Il linguaggio dei segni

Data :24 Giugno 2021
Commenti: (2)
Natività di San Giovanni Battista
(Is 49,1-6 / Sal 138 / At 13,22-26 / Lc 1,57-66.80)

Per dirla con parole nostre, questo giorno sarebbe il compleanno di Giovanni Battista. Il suo natale, se preferite. Accanto al Natale di Gesù e quello di sua madre Maria di Nazareth, se ne festeggia ancora un altro: il giorno in cui ricordiamo la nascita dell’uomo più grande tra i nati di donna, come dirà Gesù stesso a suo riguardo. Di quest’uomo se ne ricorda anche il giorno del martirio: 29 agosto. Ci sono indizi nel racconto della sua nascita che fanno presagire un’assoluta novità. La sua morte sarà per Gesù stesso l’occasione di riprendere il messaggio di Giovanni ed entrare finalmente in scena per i suoi ultimi tre anni di vita. 

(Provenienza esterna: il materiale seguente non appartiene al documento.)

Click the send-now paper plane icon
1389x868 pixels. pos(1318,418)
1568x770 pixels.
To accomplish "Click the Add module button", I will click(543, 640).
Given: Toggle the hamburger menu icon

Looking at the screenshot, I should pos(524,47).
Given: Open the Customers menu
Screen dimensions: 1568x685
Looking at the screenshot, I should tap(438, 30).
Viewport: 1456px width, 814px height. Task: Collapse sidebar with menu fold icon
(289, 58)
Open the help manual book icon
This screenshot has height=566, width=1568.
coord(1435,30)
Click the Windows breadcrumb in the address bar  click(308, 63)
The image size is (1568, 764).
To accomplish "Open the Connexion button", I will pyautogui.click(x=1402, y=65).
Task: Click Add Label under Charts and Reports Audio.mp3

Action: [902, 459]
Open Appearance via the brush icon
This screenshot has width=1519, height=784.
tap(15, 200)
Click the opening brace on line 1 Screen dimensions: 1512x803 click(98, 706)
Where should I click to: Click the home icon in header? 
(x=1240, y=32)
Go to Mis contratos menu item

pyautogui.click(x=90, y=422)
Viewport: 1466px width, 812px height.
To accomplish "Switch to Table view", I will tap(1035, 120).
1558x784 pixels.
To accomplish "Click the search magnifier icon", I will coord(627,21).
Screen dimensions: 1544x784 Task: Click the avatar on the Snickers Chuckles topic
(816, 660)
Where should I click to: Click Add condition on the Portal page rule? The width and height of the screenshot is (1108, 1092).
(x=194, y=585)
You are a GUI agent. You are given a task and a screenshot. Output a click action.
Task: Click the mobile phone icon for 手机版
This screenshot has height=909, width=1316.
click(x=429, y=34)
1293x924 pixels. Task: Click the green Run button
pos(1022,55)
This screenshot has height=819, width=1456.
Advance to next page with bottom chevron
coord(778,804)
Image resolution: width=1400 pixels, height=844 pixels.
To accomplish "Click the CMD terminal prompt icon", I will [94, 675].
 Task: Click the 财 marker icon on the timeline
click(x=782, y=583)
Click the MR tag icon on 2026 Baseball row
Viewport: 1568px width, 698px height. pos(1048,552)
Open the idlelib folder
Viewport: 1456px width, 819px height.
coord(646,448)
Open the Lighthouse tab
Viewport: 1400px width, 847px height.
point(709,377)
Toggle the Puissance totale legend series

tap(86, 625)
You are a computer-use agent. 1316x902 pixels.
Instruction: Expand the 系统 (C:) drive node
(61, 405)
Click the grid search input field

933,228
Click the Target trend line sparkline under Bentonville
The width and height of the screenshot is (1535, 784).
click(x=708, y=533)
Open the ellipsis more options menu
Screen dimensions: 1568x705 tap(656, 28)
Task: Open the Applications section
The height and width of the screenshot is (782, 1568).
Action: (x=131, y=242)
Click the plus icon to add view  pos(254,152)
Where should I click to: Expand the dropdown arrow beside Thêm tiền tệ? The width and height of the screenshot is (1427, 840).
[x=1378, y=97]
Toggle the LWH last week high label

È il compleanno del «Profeta dell’Altissimo» come preannunciò suo padre Zaccaria quando – dopo nove mesi di duro mutismo – riprese a parlare. E mai come in quel giorno udì vicinissimo a sé quella stessa Parola di Dio che nel Tempio non lo aveva convinto del tutto. Dubbio legittimo perché della moglie conosceva la sua sterilità. Ma cosa potesse significare fecondità nessuno se lo chiese. Quello stigma di maledizione se lo portava addosso: lo sapevano tutti. Alcuni, forse, soffrivano con lei. Ad altri sarà parso un paradosso che la moglie di un sacerdote del Tempio sembrasse più maledetta che altro. Di certo lei, Elisabetta, provava una grande vergogna, un disonore. 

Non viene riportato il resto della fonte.